In considering the imaging approach employed in the present work, it is important to note that while SRS-A scores could also be related to task activation-based approaches, combining the SRS-A with resting state fMRI has several advantages. First, measuring resting-state FC avoids potential confounds associated with task-based approaches such as practice or floor/ceiling effects and sensitivities to experiment design parameters (9
). Second, resting-state data can simultaneously delineate entire multiple networks which, are usually only partially observable in task-based studies depending on the selected contrasts (8
).
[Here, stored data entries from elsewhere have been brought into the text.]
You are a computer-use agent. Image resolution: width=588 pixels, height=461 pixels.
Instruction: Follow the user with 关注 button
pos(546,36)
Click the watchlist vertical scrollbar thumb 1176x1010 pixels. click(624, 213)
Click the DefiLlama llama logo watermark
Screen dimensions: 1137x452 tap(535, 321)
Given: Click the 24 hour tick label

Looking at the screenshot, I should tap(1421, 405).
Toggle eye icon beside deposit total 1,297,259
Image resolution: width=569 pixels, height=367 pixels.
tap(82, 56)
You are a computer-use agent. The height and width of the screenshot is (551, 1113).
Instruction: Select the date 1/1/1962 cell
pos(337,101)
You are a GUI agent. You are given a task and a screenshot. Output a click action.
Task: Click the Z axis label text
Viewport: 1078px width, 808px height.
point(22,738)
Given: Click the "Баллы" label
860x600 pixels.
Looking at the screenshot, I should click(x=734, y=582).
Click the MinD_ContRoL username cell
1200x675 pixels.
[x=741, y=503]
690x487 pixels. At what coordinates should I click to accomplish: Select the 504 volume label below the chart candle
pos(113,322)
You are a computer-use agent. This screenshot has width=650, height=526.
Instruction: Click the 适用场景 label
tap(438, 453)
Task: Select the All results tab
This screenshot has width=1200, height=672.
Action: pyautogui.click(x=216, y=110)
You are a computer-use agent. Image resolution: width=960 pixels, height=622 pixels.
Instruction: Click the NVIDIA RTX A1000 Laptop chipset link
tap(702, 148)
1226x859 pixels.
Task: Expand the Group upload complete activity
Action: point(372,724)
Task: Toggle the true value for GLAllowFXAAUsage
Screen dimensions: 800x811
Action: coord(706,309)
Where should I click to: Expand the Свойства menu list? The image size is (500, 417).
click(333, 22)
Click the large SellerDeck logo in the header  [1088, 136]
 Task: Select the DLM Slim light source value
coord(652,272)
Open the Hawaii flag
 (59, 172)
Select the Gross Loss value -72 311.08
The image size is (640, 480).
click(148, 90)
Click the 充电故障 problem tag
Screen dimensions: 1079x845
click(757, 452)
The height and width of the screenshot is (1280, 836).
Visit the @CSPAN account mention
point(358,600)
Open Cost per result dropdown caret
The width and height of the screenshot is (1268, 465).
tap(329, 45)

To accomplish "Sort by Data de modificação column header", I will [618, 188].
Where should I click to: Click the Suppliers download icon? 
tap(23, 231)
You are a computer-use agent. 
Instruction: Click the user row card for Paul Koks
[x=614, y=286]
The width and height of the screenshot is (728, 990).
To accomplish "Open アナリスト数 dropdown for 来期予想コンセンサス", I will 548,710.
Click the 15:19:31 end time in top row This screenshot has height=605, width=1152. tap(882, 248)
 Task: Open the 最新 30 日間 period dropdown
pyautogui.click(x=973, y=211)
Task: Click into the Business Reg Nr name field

Despite concerns about the unconstrained nature of the resting state, patterns of intrinsic connectivity during rest have been found to be remarkably replicable across individuals and across research labs (39
). Furthermore, Shehzad et al. (24
) demonstrated the substantial quantitative stability of inter-individual differences in resting-state FC measures. Specifically, moderate (ICC > 0.5) to high (ICC 0.7 – 0.95) short- and long-term test-retest reliability was found for measures of resting state FC (24
). The present work provides further support for the applicability of resting state fMRI approaches in studies of inter-individual differences in FC, by demonstrating moderate to high test-retest reliability for key components of the pgACC network.
Our findings should be interpreted in light of several limitations. First, seed-based approaches to mapping FC require a priori selection of a seed of interest. We selected the pgACC due to its prominence in models of ASD-related abnormalities and its emergence in our recent meta-analysis of ASD. Future work will entail investigating the intrinsic connectivity of other regions of interest potentially implicated in the social impairments associated with ASD (18
). Second, we maximized the representativeness of individual parameter estimates by combining data from all available scans. Since 20% of the sample did not have three available scans, we considered the possibility that our results might have been influenced by differences in number of scans. However, we accounted for potential differences at the group level by including the number of scans as a covariate. We also repeated analyses limited to a single scan per participant and to the 20 participants who provided three scans; neither differed substantially from our main findings (see Supplementary Figure 1
). Finally, significant controversy continues to surround the interpretation of negative relationships in functional connectivity (40
). Thus, while patterns of positive and negative connectivity differentiate insula sub-regions, caution should be taken when interpreting the meaning of negative relationships.
In summary, the present work demonstrates the utility of resting state fMRI for mapping functional connectivity in relation to the SRS-A, a continuous measure of autistic traits in the general population. This approach led us to identify pgACC connectivity with the aMI as a candidate marker of social competence in a neurotypical sample. Application of this method in future studies examining patients with ASD should allow confirmation of whether this circuit is a locus of dysfunction in autism that is dimensionally related to the severity of autistic traits.